■ Task details ■
Exactly as they appear, output all of the records. Skip any images.

■ Recorded information ■
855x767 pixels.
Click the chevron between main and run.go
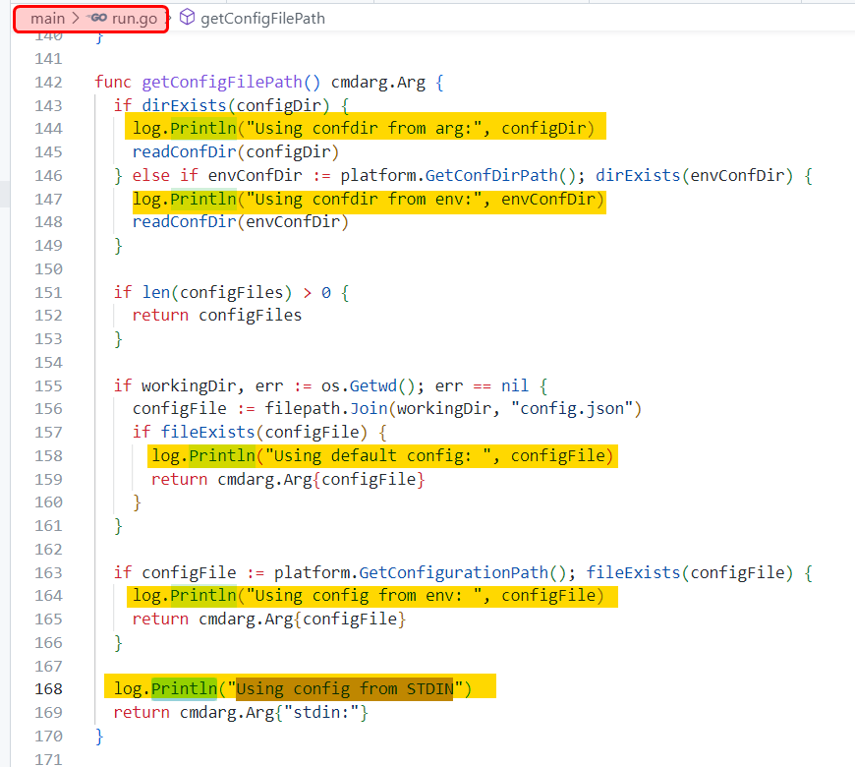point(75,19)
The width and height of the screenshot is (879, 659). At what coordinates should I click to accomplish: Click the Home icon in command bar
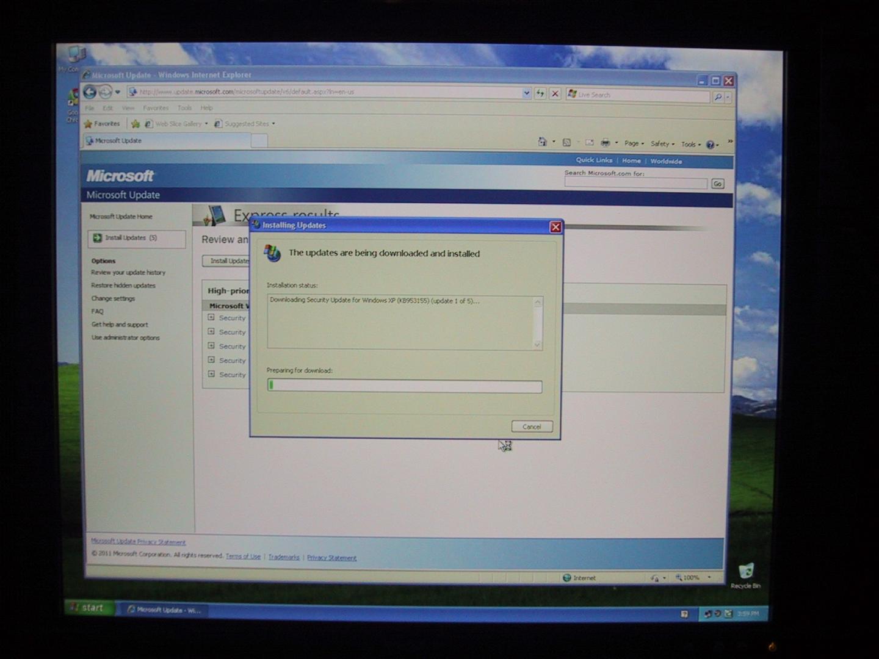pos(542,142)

■ Response for this exercise ■
855x767 pixels.
Click the chevron between main and run.go
point(75,19)
The width and height of the screenshot is (879, 659). At what coordinates should I click to accomplish: Click the Home icon in command bar
pos(542,142)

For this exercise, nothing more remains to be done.